SolarEdge Technologies faced a setback as it forecasted fourth-quarter revenue below Wall Street's expectations, causing its shares to drop by 22.3% in after-hours trading. The company, a prominent solar inverter manufacturer, cited weak demand for its products, with several factors contributing to the challenging market conditions.
One key factor affecting solar demand in Europe has been an excess of inventory, coupled with diminishing demand in crucial markets, primarily due to a scaling back of fossil fuel prices from their record highs of the previous year. In the United States, higher interest rates and a metering reform in California, the country's largest solar market, have also impacted the demand for solar installations.
SolarEdge's market capitalization has taken a hit this year, dropping by over half of its previous value. The company's outlook for the current quarter further compounded concerns, with a revenue projection ranging from $300 million to $350 million, falling far below analysts' estimates of $687.9 million, as reported by LSEG data.
The company had already revised down its third-quarter revenue expectations recently, attributing the adjustment to high inventory levels and a slowdown in installations. This slowdown resulted in significant cancellations and backlog clearing by European distributors during the quarter.

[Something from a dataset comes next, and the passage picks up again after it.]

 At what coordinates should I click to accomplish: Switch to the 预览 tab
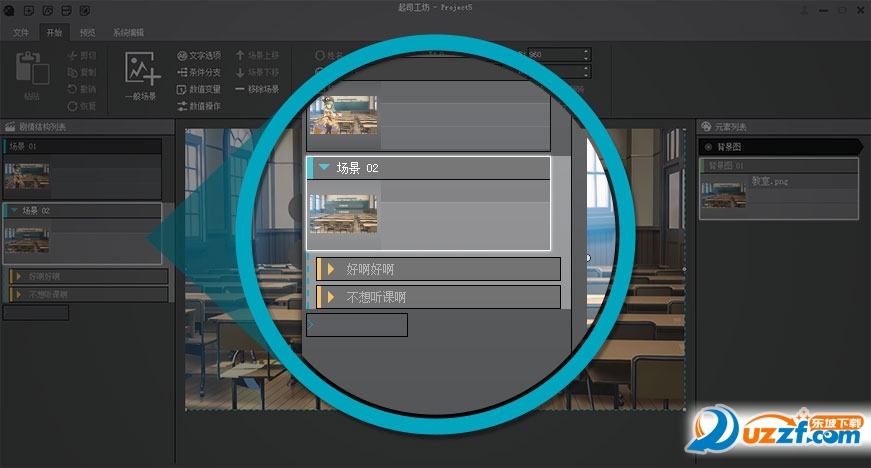click(87, 32)
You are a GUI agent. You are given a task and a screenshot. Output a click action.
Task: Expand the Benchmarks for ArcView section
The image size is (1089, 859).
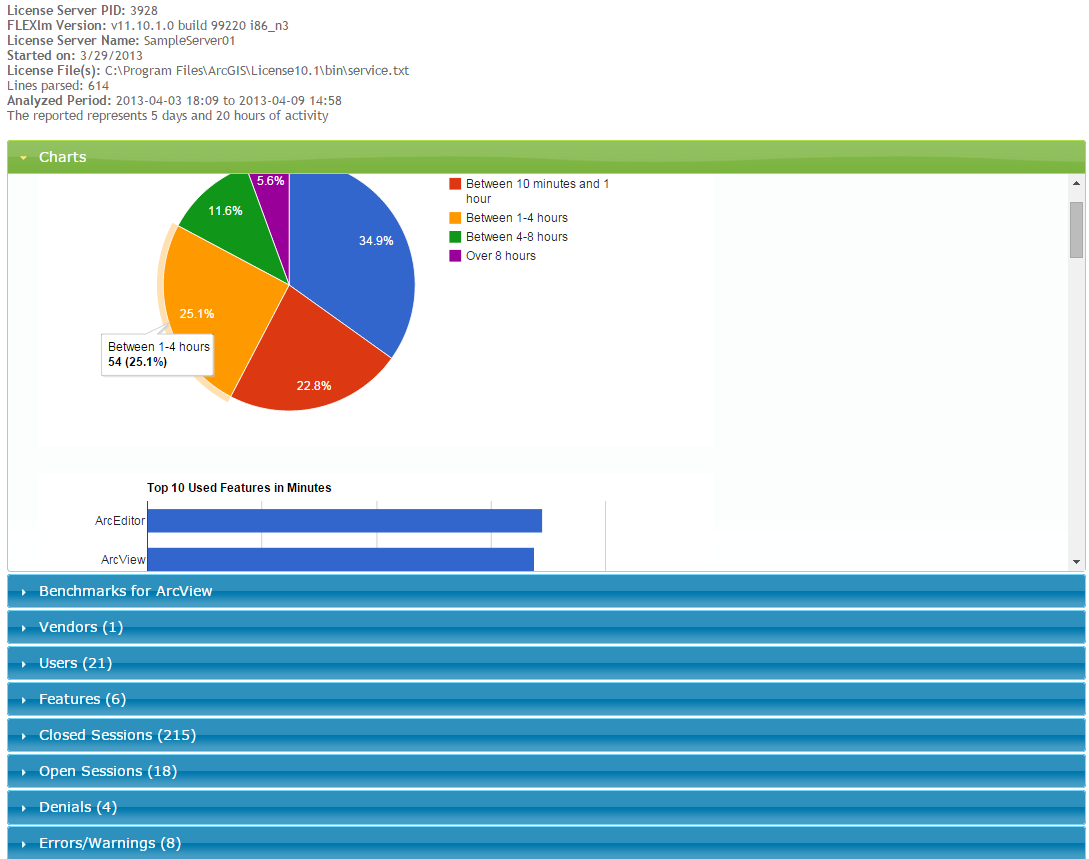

Additionally, SolarEdge reported an adjusted net loss of 55 cents per share for the quarter ending September 30, a stark contrast to analysts' expectations of a profit of 89 cents per share. CEO Zvi Lando acknowledged the challenges, stating, “The results for the third quarter fell short of our prior expectations and are reflecting a slow market environment.”
The company's third-quarter revenue of $725.3 million also missed estimates, which had projected $768.38 million. SolarEdge's forecast for the fourth quarter includes an adjusted gross margin expectation in the range of 5% to 8%.
Notably, SolarEdge's peer, Enphase, also anticipated a weak fourth-quarter revenue, indicating broader challenges in the solar industry.